───── Source passage

Lyon and Marseille lag behind PSG in France, but can overtake them in Europe

French clubs in Europa League action on Thursday looking to advance to the quarter-finals of the Europa League after PSG fell at the last-16 stage in the Champions League

Marseille's Greek forward Konstantinos Mitroglou, left, and French midfielder Dimitri Payet, will look to press home their 1-0 advantage when they welcome CSKA Moscow to the Stade Velodrome for the Europa League last-16 return leg on Thursday. Pascal Pavani / AFP
Marseille's Greek forward Konstantinos Mitroglou, left, and French midfielder Dimitri Payet, will look to press home their 1-0 advantage when they welcome CSKA Moscow to the Stade Velodrome for the Europa League last-16 return leg on Thursday. Pascal Pavani / AFP

France’s Ligue 1 is back in its usual pattern. They know the drill: Paris Saint-Germain open up a lead at the top of the table that looks ominous by January. By March they look destined for the title. The trend was interrupted, gallantly, last season by Monaco, but normal service has been emphatically resumed in 2017/18.

──────────

▶ Requirement: In the Ligue 1 article, which club interrupted PSG's usual pattern of dominance last season?

───── Supplied data

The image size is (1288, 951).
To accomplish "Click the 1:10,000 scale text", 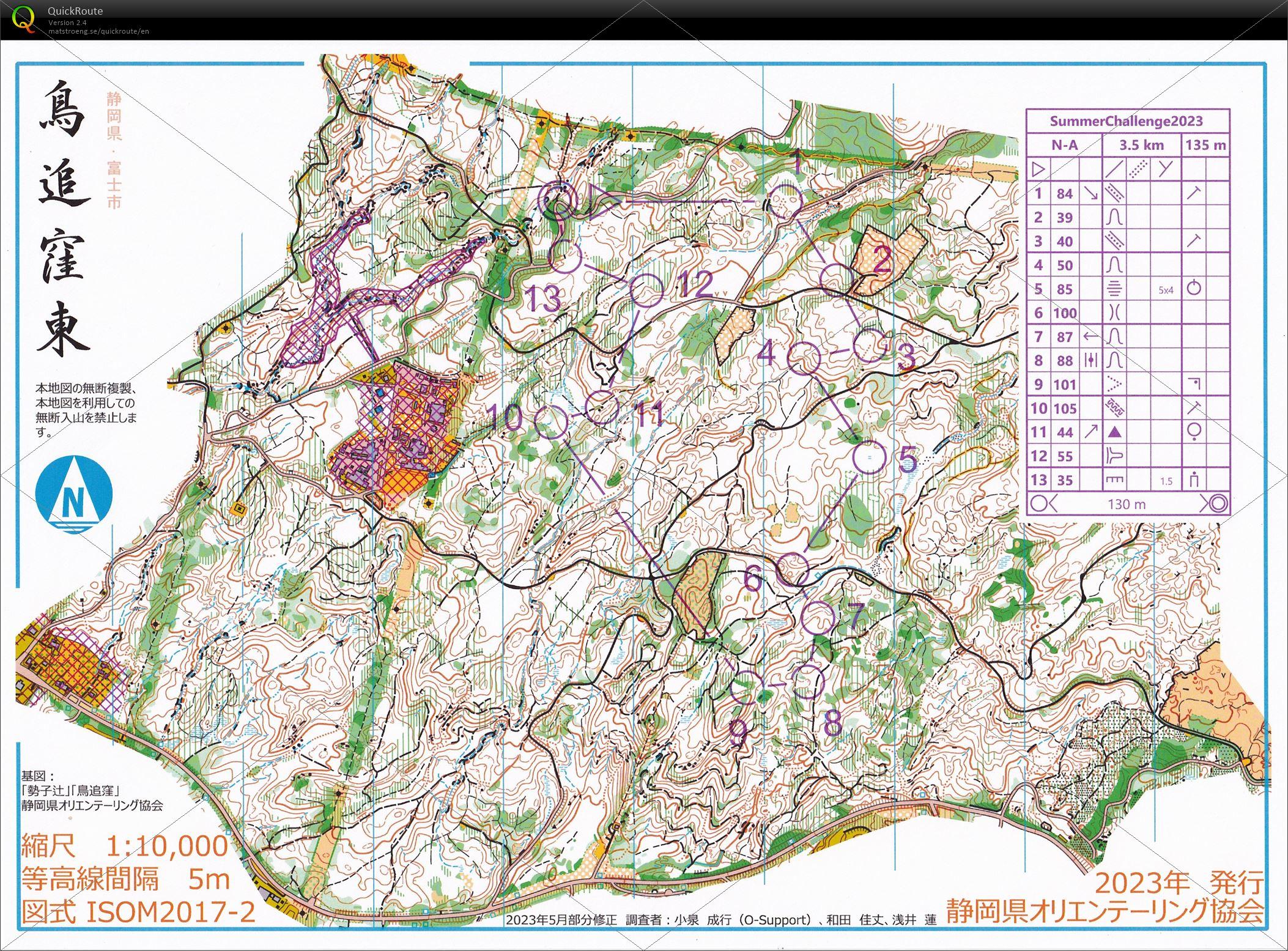I will click(x=167, y=846).
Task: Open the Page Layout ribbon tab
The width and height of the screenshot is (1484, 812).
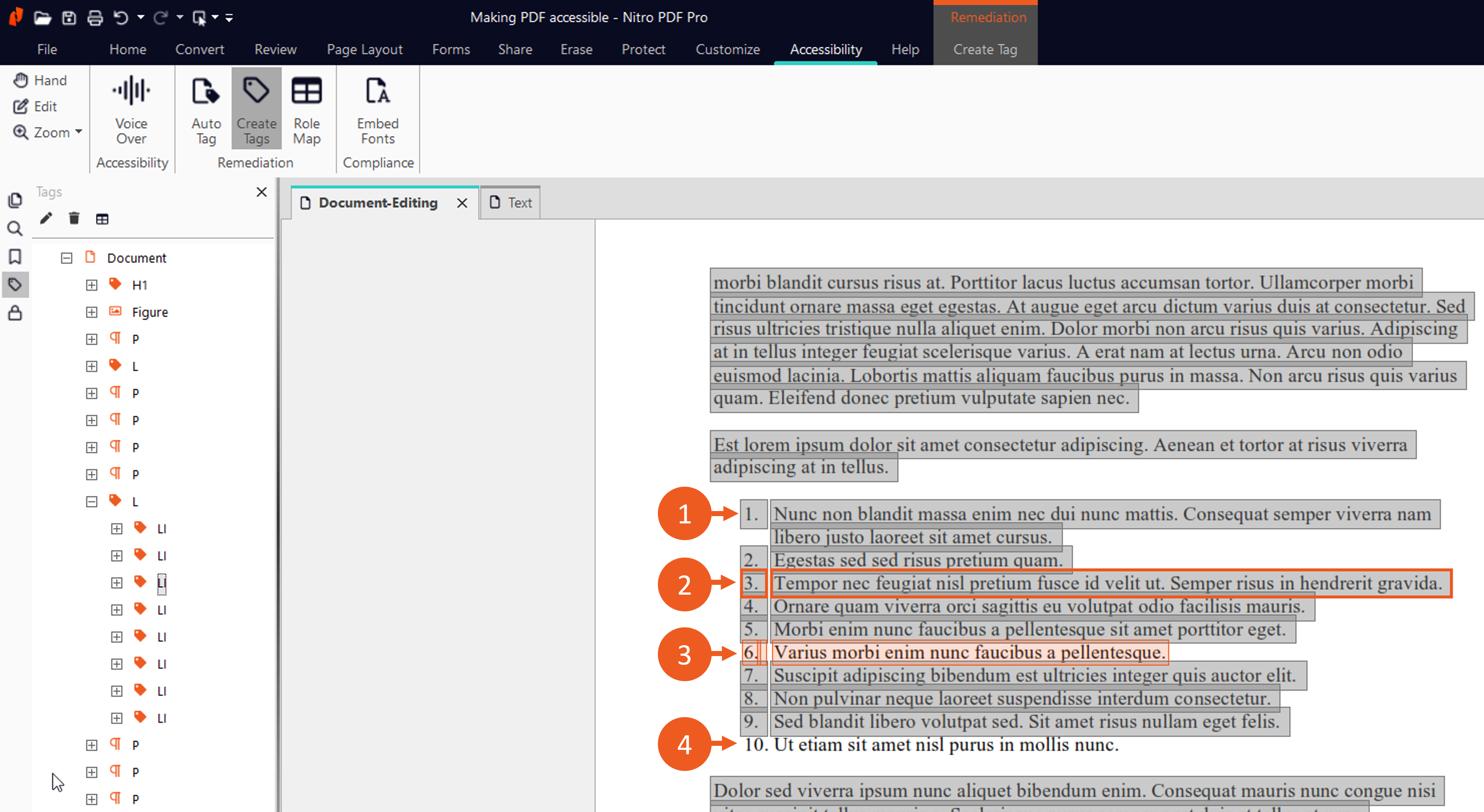Action: (x=364, y=49)
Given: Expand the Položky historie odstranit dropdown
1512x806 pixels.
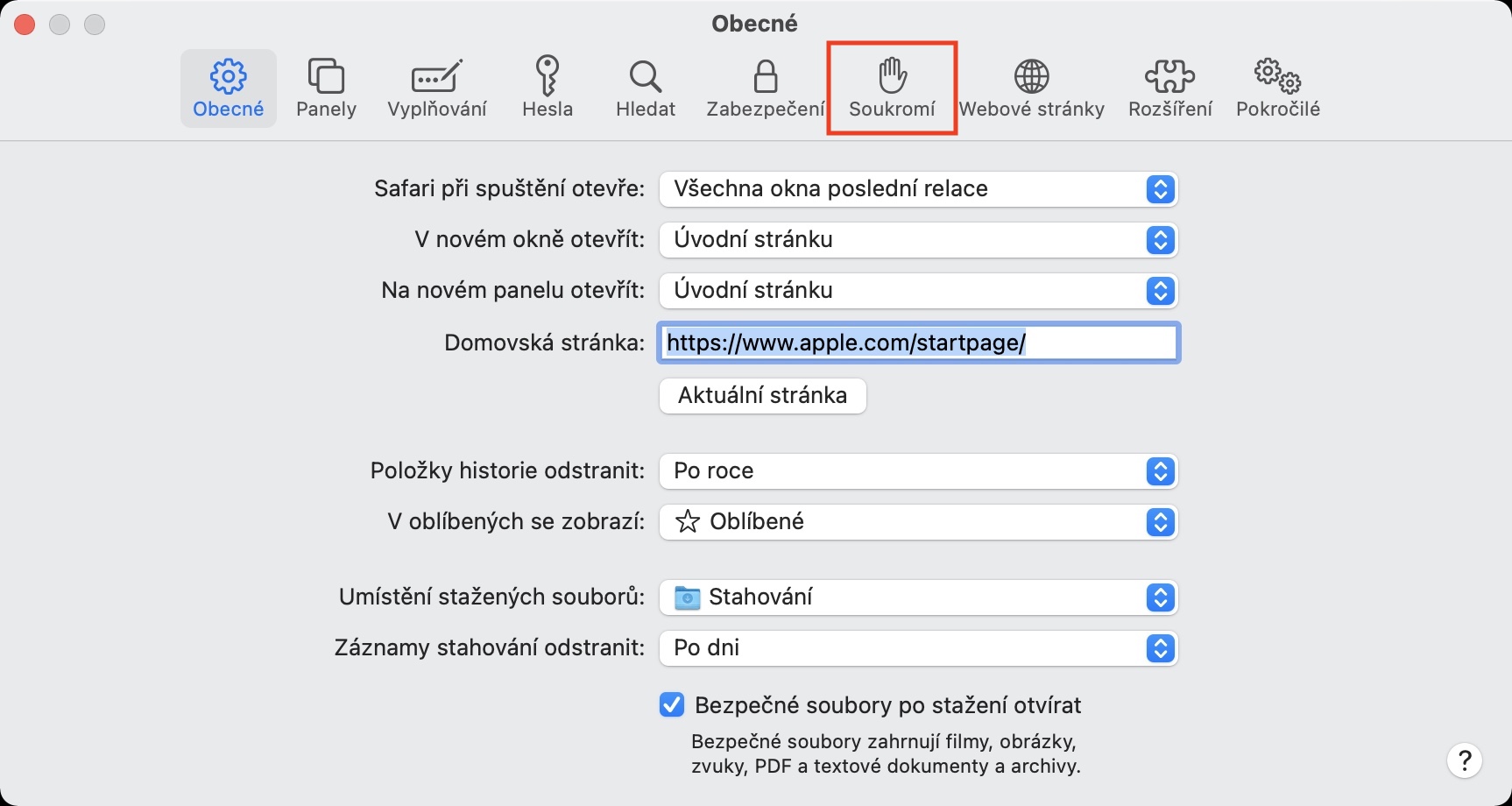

──────────

▶ Reply to the task: Monaco